3.22 These cases illustrate that Inland Revenue is able to use the relevant anti-avoidance provisions in the GST Act to deal with non-neutral transactions. This may limit the choices available to taxpayers when deliberately attempting to operate outside the business-neutral framework. However, because anti-avoidance rules may be highly fact-dependent and litigation can be both time consuming and costly, other measures are needed to protect the integrity of the GST system.

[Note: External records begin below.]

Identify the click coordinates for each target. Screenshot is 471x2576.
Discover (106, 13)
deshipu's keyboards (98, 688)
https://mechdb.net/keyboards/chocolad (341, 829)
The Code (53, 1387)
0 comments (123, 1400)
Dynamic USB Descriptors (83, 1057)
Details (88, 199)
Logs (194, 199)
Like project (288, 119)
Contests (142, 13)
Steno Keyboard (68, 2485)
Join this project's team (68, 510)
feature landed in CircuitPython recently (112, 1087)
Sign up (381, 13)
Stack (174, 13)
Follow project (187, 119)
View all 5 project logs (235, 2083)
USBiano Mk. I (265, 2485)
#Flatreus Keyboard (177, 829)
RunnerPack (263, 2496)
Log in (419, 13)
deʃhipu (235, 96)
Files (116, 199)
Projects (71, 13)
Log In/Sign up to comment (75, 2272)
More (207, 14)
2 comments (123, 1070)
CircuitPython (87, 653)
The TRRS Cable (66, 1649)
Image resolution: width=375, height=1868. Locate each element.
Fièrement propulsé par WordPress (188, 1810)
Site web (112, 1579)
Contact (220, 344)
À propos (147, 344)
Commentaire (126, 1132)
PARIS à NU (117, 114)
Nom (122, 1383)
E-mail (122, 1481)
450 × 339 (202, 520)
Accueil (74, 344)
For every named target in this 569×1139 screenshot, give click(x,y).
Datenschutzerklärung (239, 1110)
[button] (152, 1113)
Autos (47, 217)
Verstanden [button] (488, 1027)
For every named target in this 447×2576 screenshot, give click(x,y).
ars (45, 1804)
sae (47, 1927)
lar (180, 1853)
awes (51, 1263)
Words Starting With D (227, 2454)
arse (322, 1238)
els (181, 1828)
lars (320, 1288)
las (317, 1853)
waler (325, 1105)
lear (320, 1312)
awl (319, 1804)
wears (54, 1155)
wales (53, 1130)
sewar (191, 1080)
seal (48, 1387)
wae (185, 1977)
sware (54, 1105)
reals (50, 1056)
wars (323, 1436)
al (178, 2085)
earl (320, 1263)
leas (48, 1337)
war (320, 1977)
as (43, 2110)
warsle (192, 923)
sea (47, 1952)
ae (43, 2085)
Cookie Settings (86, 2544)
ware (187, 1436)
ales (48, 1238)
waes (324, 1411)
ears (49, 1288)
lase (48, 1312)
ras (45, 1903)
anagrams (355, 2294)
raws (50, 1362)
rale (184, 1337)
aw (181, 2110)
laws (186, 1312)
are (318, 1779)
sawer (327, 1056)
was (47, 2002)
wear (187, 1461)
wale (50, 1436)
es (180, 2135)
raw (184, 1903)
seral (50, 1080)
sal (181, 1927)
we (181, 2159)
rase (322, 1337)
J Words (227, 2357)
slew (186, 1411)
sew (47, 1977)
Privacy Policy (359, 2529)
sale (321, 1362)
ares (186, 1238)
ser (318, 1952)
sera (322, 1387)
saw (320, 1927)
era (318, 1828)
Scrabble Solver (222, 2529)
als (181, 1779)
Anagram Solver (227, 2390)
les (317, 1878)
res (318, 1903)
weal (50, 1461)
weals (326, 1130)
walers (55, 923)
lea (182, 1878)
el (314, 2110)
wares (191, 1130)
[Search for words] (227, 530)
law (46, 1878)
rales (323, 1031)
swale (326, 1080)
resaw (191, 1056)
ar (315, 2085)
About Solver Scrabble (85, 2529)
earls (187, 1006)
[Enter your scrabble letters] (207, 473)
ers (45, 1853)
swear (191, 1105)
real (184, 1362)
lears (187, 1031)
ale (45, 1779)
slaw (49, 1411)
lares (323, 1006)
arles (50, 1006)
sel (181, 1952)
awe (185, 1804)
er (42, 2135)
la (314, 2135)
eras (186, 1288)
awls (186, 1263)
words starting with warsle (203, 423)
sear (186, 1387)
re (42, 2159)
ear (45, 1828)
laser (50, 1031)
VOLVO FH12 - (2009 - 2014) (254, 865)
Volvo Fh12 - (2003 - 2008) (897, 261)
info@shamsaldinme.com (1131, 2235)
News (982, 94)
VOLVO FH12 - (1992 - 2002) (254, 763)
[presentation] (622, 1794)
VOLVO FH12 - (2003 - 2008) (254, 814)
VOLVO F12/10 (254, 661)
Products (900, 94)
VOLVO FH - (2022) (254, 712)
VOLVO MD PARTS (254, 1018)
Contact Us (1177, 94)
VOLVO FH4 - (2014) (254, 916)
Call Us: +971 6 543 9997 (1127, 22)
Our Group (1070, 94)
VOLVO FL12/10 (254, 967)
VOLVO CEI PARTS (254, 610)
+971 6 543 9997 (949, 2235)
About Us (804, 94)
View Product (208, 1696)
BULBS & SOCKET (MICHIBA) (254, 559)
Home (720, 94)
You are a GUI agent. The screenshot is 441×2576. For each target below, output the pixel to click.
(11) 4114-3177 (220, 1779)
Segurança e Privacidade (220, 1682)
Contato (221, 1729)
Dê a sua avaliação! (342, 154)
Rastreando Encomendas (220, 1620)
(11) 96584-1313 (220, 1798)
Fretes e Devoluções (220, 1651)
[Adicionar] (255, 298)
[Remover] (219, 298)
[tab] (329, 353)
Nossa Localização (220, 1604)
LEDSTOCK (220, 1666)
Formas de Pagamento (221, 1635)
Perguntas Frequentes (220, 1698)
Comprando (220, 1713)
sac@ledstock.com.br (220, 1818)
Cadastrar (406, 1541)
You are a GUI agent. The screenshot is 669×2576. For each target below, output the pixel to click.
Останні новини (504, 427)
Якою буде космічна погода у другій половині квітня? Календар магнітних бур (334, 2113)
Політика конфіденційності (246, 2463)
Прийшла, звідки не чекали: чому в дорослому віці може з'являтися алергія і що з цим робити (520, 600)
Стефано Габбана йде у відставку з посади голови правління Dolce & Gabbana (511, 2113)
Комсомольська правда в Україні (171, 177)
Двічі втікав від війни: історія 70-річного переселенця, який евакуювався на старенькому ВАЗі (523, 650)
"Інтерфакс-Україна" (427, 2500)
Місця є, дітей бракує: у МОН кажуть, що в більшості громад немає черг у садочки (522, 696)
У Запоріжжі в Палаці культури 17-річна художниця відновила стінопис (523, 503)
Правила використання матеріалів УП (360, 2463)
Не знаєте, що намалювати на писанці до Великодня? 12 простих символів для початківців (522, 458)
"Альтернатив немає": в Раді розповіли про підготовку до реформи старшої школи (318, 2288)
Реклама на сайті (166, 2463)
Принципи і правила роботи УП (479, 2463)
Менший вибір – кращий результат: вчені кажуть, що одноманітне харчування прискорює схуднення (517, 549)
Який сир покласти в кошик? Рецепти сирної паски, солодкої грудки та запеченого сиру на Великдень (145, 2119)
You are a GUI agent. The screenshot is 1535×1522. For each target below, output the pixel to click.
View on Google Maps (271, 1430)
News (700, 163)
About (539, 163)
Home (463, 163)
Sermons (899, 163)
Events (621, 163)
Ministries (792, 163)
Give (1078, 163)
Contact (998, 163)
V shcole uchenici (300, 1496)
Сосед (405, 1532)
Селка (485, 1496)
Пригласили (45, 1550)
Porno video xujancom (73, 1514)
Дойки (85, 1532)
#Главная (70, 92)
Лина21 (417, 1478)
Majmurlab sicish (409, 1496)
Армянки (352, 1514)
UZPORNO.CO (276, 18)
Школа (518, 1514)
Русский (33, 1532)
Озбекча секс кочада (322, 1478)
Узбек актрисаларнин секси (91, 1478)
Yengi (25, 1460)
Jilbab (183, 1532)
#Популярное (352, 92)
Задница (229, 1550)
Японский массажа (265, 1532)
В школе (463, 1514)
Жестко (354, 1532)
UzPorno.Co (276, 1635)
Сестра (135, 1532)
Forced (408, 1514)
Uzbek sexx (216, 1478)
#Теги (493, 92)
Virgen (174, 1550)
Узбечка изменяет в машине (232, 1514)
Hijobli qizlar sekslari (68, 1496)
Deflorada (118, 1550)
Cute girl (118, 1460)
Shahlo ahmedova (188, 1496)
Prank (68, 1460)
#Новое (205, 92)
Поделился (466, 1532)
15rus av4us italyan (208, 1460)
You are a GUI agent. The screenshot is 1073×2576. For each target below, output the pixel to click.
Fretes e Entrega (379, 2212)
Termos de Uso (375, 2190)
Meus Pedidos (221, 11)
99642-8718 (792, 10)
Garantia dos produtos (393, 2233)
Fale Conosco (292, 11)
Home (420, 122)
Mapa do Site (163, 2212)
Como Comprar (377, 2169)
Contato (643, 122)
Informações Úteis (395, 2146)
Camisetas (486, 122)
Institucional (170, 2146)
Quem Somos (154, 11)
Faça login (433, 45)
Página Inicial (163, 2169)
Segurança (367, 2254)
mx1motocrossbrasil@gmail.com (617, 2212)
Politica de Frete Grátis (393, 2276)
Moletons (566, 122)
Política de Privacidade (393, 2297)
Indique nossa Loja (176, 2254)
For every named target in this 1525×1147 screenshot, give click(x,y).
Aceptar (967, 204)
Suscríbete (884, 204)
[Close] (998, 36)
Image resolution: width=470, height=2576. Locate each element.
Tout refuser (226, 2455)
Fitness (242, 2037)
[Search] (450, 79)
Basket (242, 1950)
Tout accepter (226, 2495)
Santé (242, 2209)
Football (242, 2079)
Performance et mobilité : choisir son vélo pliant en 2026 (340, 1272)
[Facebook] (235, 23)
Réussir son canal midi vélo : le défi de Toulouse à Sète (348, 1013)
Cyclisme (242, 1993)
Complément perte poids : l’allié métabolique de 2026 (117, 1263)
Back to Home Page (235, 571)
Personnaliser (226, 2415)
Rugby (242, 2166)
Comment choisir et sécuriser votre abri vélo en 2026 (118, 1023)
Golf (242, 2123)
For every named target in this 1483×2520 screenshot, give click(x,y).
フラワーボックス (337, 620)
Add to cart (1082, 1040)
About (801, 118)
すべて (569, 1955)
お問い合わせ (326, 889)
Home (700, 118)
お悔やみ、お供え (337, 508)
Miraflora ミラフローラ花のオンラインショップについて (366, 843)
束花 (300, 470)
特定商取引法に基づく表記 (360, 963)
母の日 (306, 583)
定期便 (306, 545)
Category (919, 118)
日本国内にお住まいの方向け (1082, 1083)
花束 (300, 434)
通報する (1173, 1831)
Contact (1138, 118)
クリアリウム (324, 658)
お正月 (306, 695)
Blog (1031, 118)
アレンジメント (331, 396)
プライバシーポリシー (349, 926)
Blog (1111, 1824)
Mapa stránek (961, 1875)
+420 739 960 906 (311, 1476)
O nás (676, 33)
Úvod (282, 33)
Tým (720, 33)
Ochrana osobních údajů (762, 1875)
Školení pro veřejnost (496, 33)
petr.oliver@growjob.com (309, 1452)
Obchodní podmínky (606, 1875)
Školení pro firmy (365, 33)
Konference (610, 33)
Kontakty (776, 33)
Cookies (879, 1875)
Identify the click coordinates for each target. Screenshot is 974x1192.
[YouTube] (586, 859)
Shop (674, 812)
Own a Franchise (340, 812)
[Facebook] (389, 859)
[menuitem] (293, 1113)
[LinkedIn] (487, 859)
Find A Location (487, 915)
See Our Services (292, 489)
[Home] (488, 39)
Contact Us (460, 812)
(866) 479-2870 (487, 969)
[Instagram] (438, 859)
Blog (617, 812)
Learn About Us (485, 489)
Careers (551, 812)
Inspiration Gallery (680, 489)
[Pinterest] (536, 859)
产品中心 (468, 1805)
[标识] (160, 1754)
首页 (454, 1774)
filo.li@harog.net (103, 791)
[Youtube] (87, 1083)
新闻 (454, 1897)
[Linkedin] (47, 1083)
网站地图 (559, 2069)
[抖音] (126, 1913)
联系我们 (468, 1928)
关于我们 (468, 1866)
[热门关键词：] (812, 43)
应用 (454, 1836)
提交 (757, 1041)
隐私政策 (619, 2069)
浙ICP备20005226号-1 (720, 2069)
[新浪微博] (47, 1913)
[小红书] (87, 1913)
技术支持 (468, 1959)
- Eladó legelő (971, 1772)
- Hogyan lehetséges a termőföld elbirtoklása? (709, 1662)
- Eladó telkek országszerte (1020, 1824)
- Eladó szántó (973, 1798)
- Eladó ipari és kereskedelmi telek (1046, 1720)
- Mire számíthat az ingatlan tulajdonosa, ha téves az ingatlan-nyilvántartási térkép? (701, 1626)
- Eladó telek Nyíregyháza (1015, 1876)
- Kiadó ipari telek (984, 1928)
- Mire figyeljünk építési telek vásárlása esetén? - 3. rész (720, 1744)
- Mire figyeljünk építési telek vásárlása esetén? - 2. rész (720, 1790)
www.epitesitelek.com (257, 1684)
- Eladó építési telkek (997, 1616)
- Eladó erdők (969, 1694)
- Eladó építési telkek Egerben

3.23 In 2007 the government allocated $14.6 million over three years to strengthen Inland Revenue’s audit of property transactions. From 2000 the number of persons registered for GST grew from about 500,000 to just over 660,000 for the year ended 1 April 2008. Further, in the last financial year, Inland Revenue processed in excess of 3 million GST returns. Against such volumes, the effectiveness of current audit strategies can be tested. Further legislative solutions, as presented in this paper, are therefore worth exploring.
19 GST offsets, or transfers of input tax deductions, may be made by the Commissioner under section 173M of the Tax Administration Act 1994. The facility is not available if the GST-registered recipient has outstanding returns or debt with Inland Revenue that limit the amount that can be used as an offset.